Politiker dürfen Angst nicht dementieren, Wut lässt sich nicht wegargumentieren. Weil sich die Menschen aber nicht nach tiefgehenden Analysen, sondern nach schneller Erlösung sehnen, denkt Thierse, das sei die Stunde der Populisten. Sie würden dadurch unterstützt, dass die Menschen eine "wütende Lust an der Angst haben".

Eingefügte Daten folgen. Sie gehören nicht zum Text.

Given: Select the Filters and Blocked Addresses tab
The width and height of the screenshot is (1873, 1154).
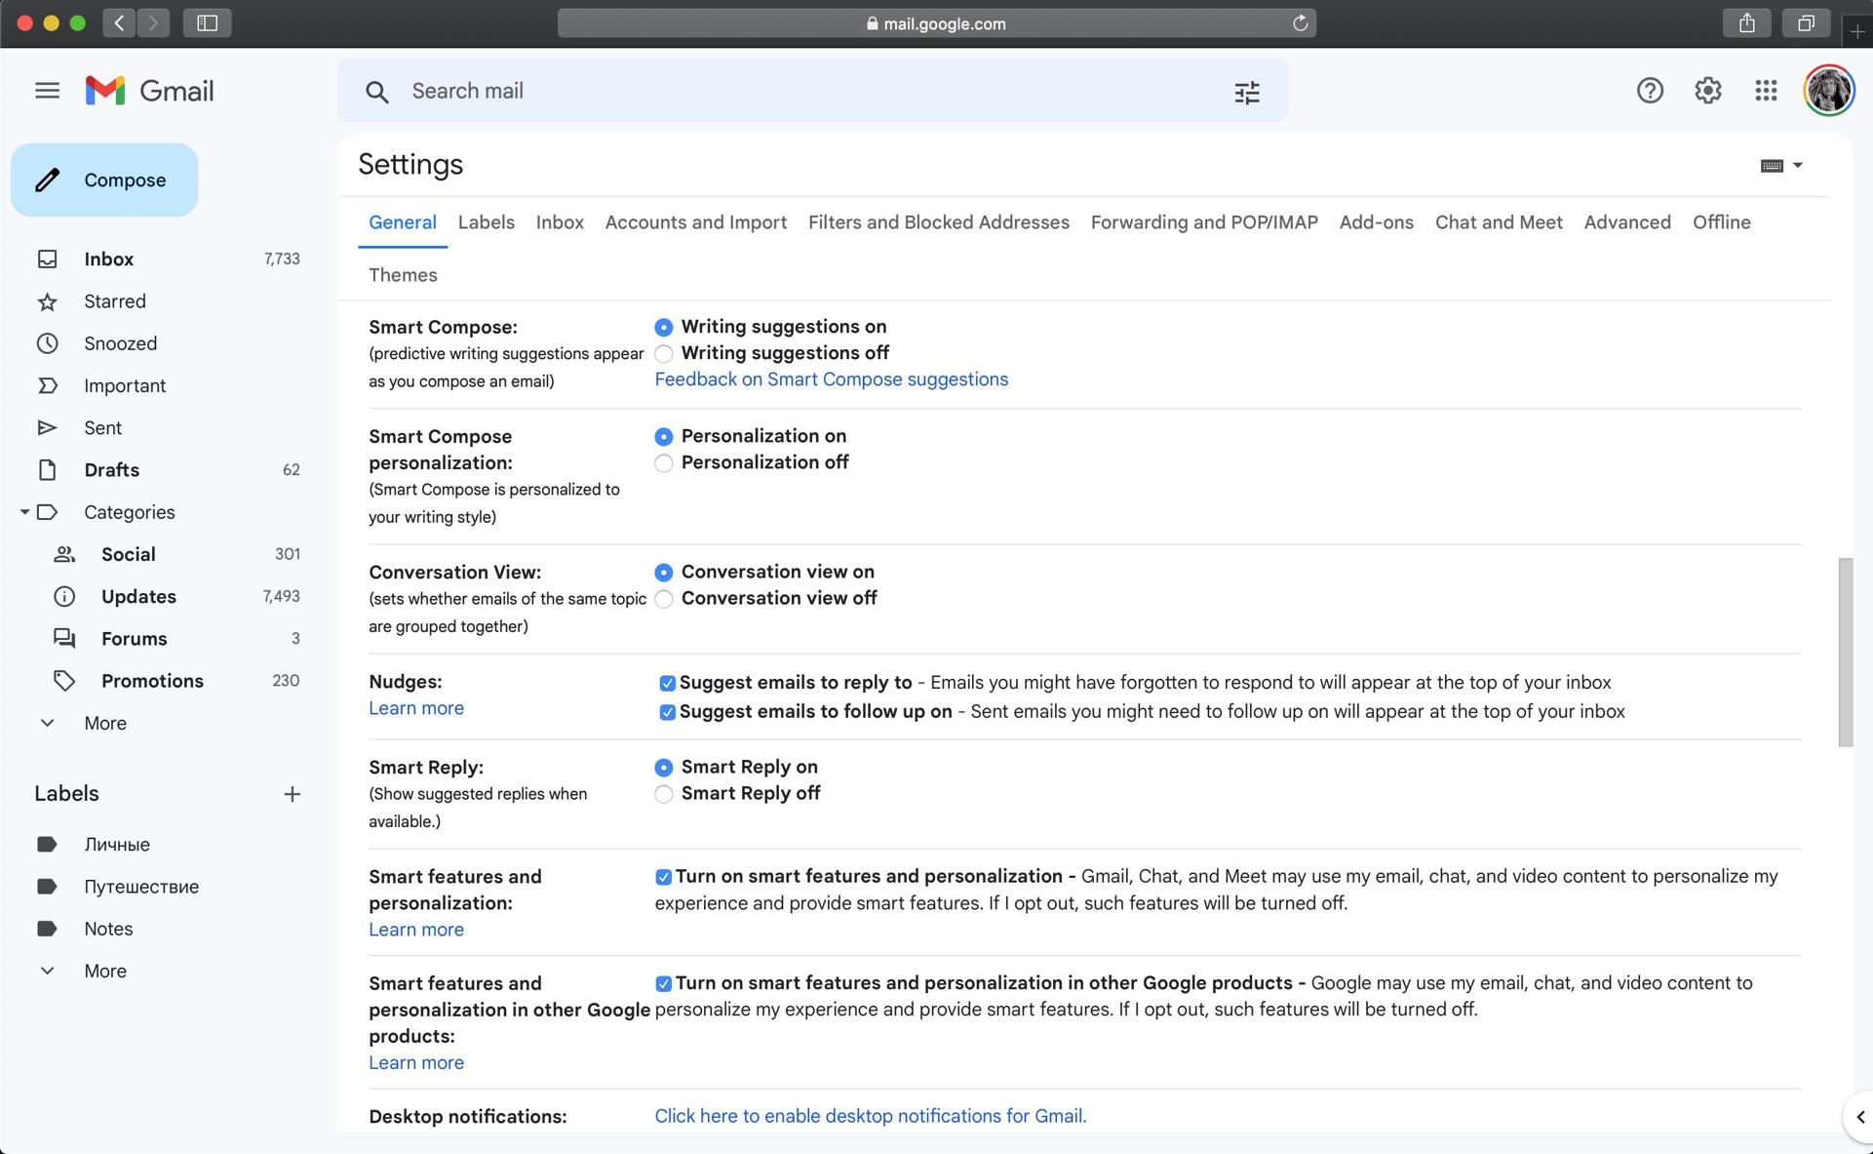Looking at the screenshot, I should point(938,222).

3. Populisten missbrauchen Angst

Populisten fördern Angst, weiß Zick aus seinen Analysen. Thierse glaubt: Das Bild der verängstigten Gesellschaft ist ein Marketingerfolg des Rechtspopulismus. Der Erfolg der AfD sei ein mediales Ereignis. Ein Beispiel: Am Kirchentag-Donnerstag berichteten Medien vor allem über Obama – und die AfD. Obwohl die Partei auf dem Kirchentag eigentlich kaum eine Rolle gespielt habe.

4. Veränderung macht Menschen heute Angst

"Die Wende 1989 war ein Ausbruch aus dem Gefängnis der Angst, die die halbe Macht der Diktatur ist", ist sich Thierse sicher. Dass Menschen heute Angst vor der Umgestaltung des Landes haben, liege an der immer weiter globalisierten Welt. Zick erklärt, dass Zuwanderung immer auch zu einer Veränderung der Einheimischen führt. Aber: "Wir haben doch nicht die Mauer eingedrückt, damit wir unter uns bleiben", findet Thierse.

5. Angst kann man nur durch Aufklärung und Gespräche überwinden

Dem Rechtspopulismus schade man am meisten, wenn man ihn erklärt, sagt Zick. Deshalb fordert er: "Wir brauchen zivilgesellschaftliche Bildung!" Die Gesellschaft müsse nicht nur Toleranz lernen, sondern fragen: "Wie können wir stolz auf unsere Vielfalt sein?"